Collateral estoppel has been applied narrowly in tax cases. In Commissioner v. Sunnen, 333 U.S. 591, 68 S. Ct. 715, 92 L. Ed. 898 (1948), the Supreme Court held that, "where two cases involve income taxes in different taxable years, collateral estoppel must ... be confined to situations where the matter raised in the second suit is identical in all respects with that decided in the first proceeding and where the controlling facts and applicable legal rules remain unchanged." 333 U.S. at 599-600, 68 S.Ct. at 720. The Sunnen rule was intended to prevent the application of collateral estoppel in a second action where "a subsequent modification of the significant facts or a change or development in the controlling legal principles ...," id. at 599, 68 S.Ct. at 720, has occurred. In those situations, the Court concluded that granting preclusive effect to a prior action would differentiate between taxpayers "of the same class" and consequently would create "inequalities in the administration of the revenue laws, discriminatory distinctions in tax liability, and a fertile basis for litigious confusion." Id.
As the district court noted, Sunnen has been modified, although not overruled, by Montana v. United States, 440 U.S. 147, 99 S. Ct. 970, 59 L. Ed. 2d 210 (1979). See also Union Carbide Corp. v. Commissioner, 671 F.2d 67, 68 (2d Cir.1982) (per curiam) (finding that the authority of Sunnen and its progeny had been weakened by Montana ). Montana, which held that the application of collateral estoppel in tax cases does not require direct identity of issue, set out a three-part test for determining whether collateral estoppel applies: "first, whether the issues presented by [the second] litigation are in substance the same as those resolved [in the first]; second, whether controlling facts or legal principles have changed significantly since the [first] judgment; and finally, whether other special circumstances warrant an exception to the normal rules of preclusion." 440 U.S. at 155, 99 S.Ct. at 974. It is worth noting that a careful application of the second prong of Montana 's test should address the concern expressed in Sunnen that collateral estoppel in tax cases not result in discriminatory distinctions between taxpayers.

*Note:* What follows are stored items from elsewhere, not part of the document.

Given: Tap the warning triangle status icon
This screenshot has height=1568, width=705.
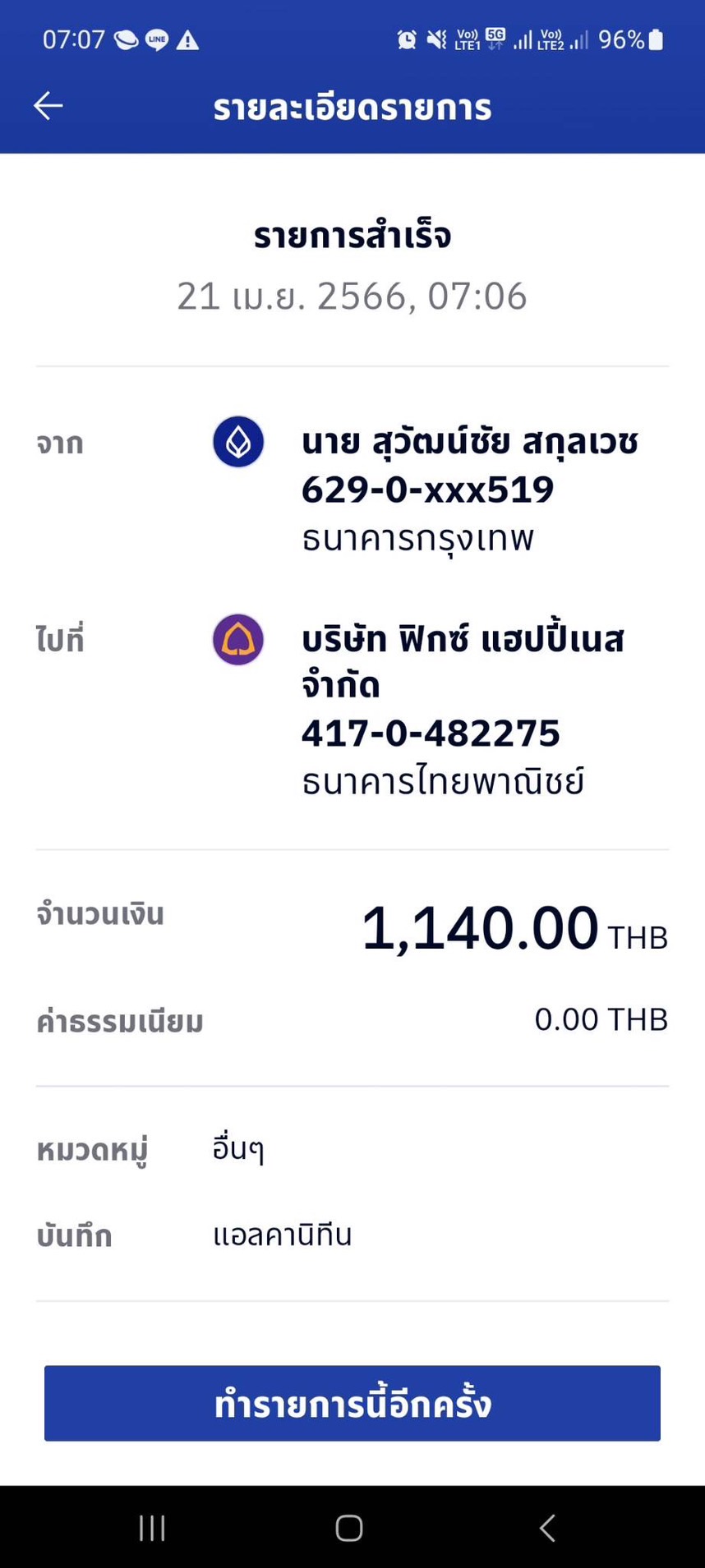Looking at the screenshot, I should click(x=188, y=39).
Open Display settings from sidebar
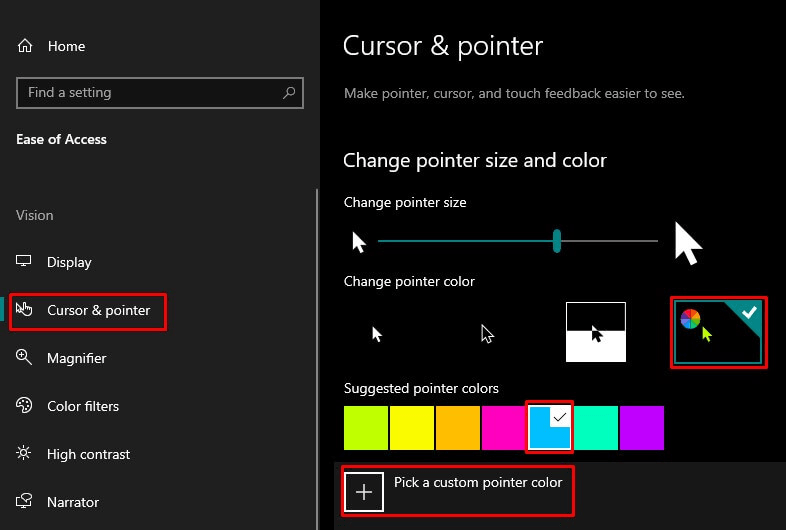786x530 pixels. tap(69, 262)
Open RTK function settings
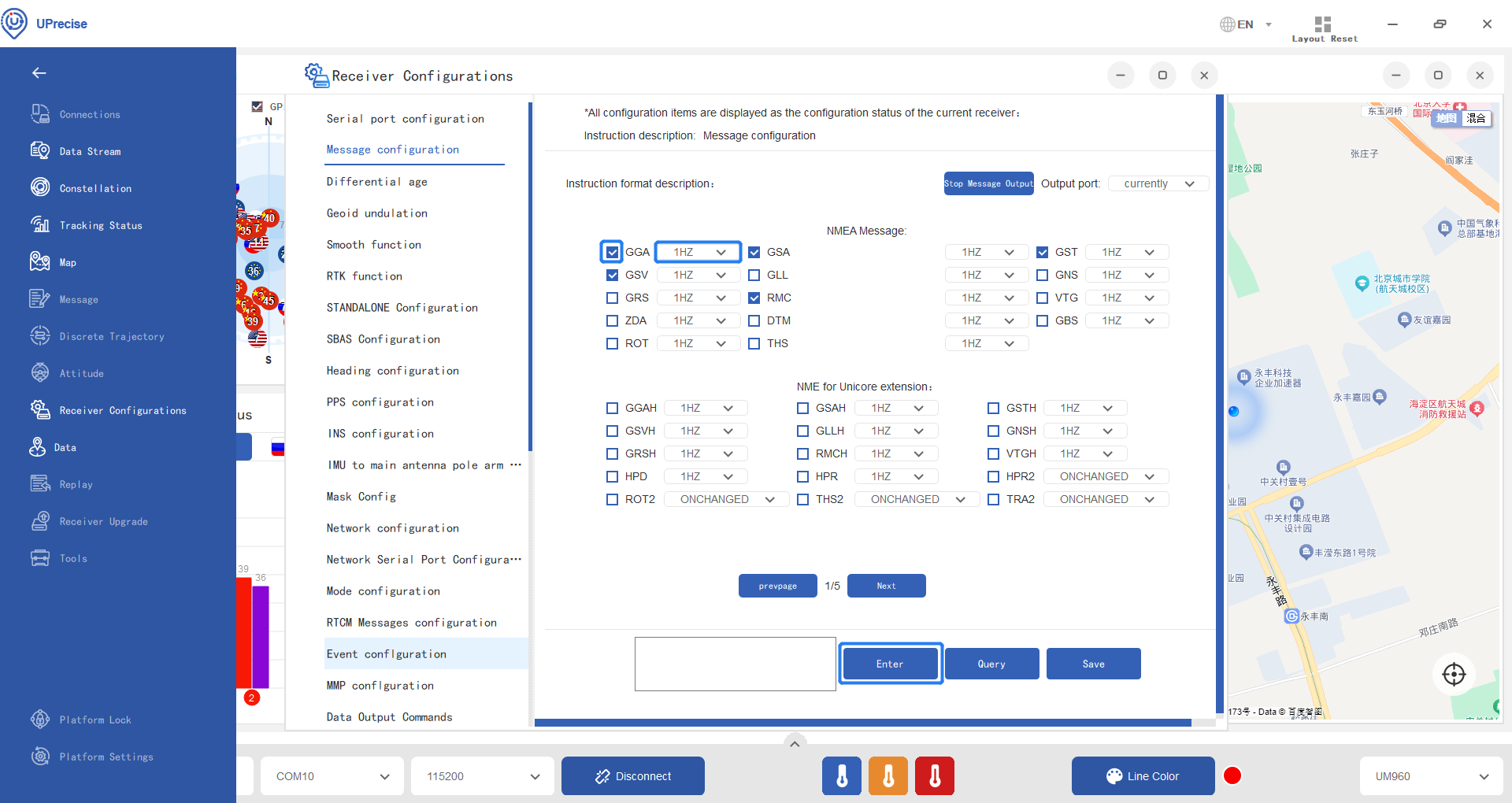 tap(365, 276)

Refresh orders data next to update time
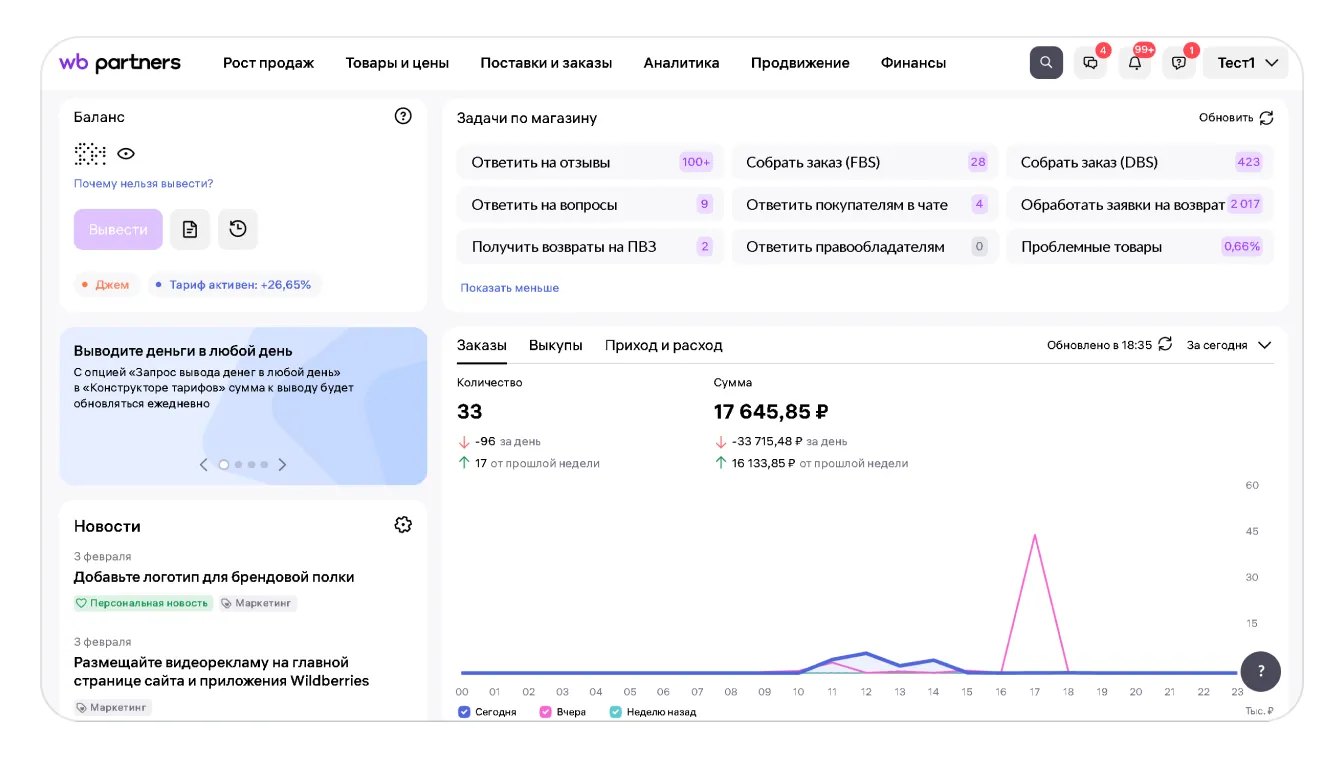pyautogui.click(x=1165, y=344)
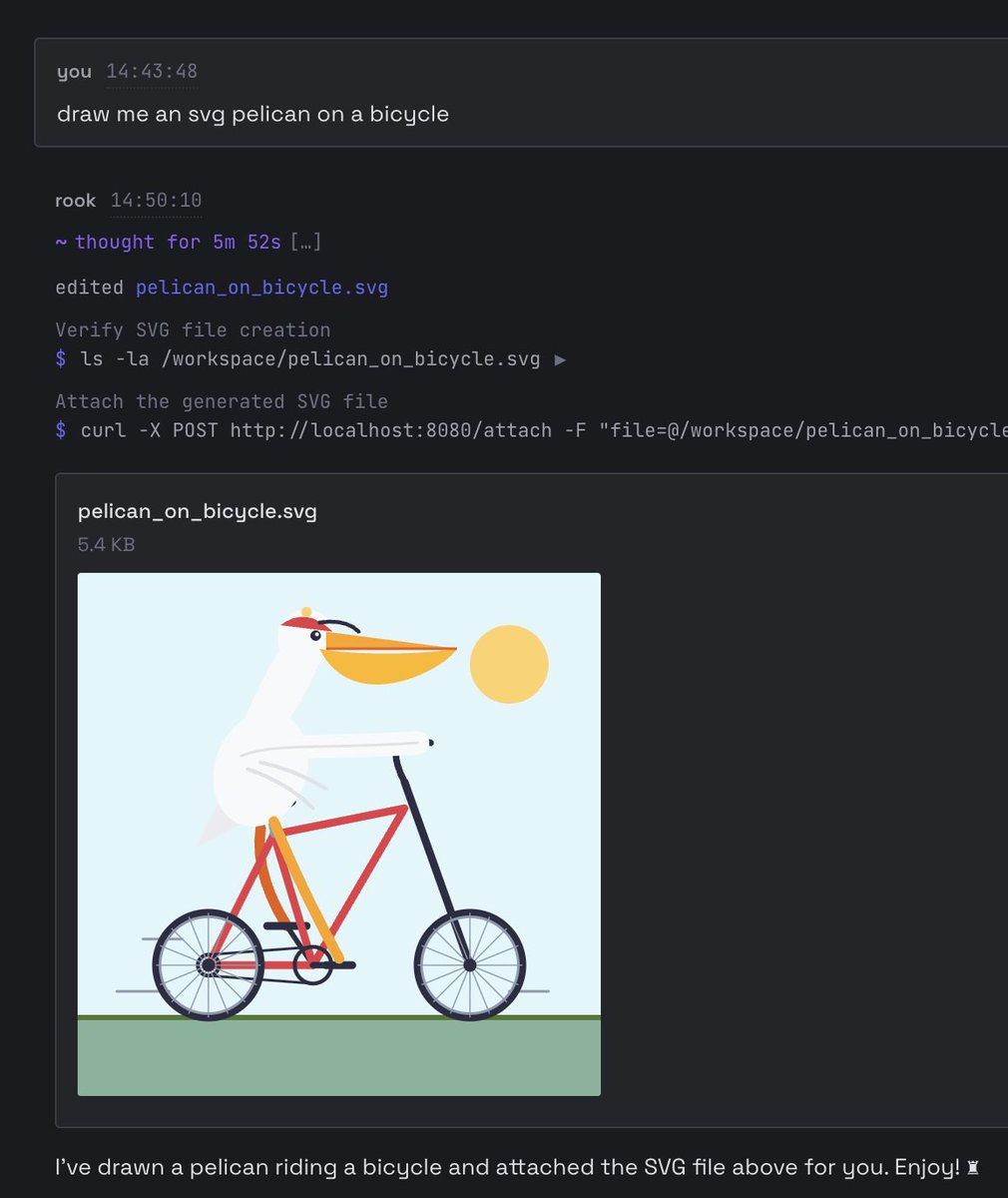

Applying Montana, the district court found, as set forth above, that the issue of "ITT's cost basis for the exchanged debentures of ITT Avis and ITT Aetna was fully litigated" in ITT-1 (A292), but that ITT-1 had not considered fully whether the debt obligation survived conversion. (A293) Unlike the district court, we find that ITT-1 necessarily determined not only the issue of ITT's basis in the debentures, but also the issue of the post-conversion survival of the debentures.
Under Montana, we must determine first whether the issues presented in ITT-1 are substantially the same as those presented by this action. In ITT-1, the same parties litigated, with respect to the 1965 tax year, losses ITT incurred when it presented converted ITT Aetna and ITT Avis debentures to those subsidiaries for redemption. The Tax Court found that ITT's claimed losses were controlled by former § 1.1502-41A(b), Income Tax Regs., which provided in pertinent part: "[I]f such bonds are acquired from another member of the group during a consolidated return period, ... the basis thereof to such other member of the group shall be deemed the purchase price."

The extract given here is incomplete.